Llegó, se puso en la fila, esperando que abrieran el portón de la entrada, feliz de encontrarse con tantos conocidos: el Flaco, el Conejo, el Gato, la Gallina Culona que por ser tan grandote lleva el pantalón medio caído, lo que da lugar a su sobrenombre y la Liebre, que está viejo, pero que va a votar igual.
La conversación se volvió animada en la vereda de la escuela.
Era demasiado temprano y se exponían a ser embocados en el lugar de los presidentes de mesa u otros faltantes.

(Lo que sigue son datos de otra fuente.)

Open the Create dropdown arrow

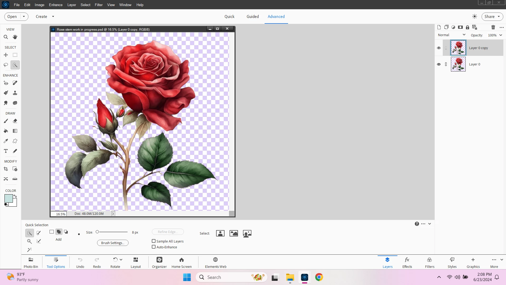53,16
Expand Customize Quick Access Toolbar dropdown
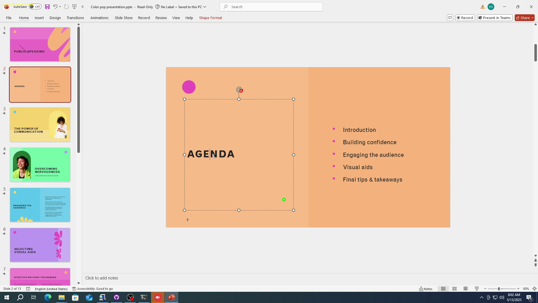Image resolution: width=538 pixels, height=303 pixels. pyautogui.click(x=82, y=7)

De pronto Cabeza dijo por lo bajo, cuidado con el “ekeko”
La Gallina Culona saltó sobre su moto y la hizo arrancar sin piedad. Cabeza y el Flaco dispararon para la esquina y el resto del grupo desapareció entre los árboles de la vereda, dando testimonio de las habilidades personales que habían dado origen a sus sobrenombres.
El ekeko había sido un hombrecito lustrado y oscuro, de cabeza pequeña, trajeado de negro y lleno de carpetas bajo el brazo, que andaba buscando reemplazo para los presidentes de mesa - que nunca habían llegado- y poder así abrir los comicios

A mí, de chica, me enseñaron en una escuela de Buenos Aires, que no había más “indígenas”, que se habían acabado hacía mucho tiempo, en el pasado. ¡Qué cosas te enseñan a veces, y una, pequeña e inocente, se las cree! Yo me decía qué pena y miraba las ilustraciones del Manual, la expresión sufrida, los pelos hirsutos y los músculos bien dibujados, pensando en esas valientes tribus extinguidas por completo.
Cuando escucho los apodos de los hombres del pueblo serrano donde vivo hace tantísimo, me vienen estos recuerdos y el de algunas bellísimas poesías aztecas, mayas e incas, también de las caras que me saludan todos los días en las calles y no sé… eso de volveré y seré millones. Y a dónde vaya, La Rioja, Catamarca, San Luis, Chaco, donde sea, los veo. Ocho de cada diez.
Los genes aborígenes persistieron y se multiplicaron a pesar de todo, de la mala vida, de las privaciones, del aislamiento, del hacinamiento, del desarraigo…
Estilos de vida diferentes, gente pausada, atenta a lo que puede otorgarle el alrededor, en una extraña simbiosis con la naturaleza, con la memoria ancestral… ¿mutilada?
Yo, descendiente de inmigrantes europeos, siento profunda curiosidad sobre cómo seremos en un futuro próximo: cuando veo la genética predominante de estas razas, cuando admiro sus siluetas magras o abundantes, los pelos lacios y oscuros, los ojos rasgados de mirar profundo en medio de la piel mestizada de los rostros. El gran mestizaje. El andar tranquilo y relajado. Las miradas escrutantes. La percepción alerta. La resignación. La espera.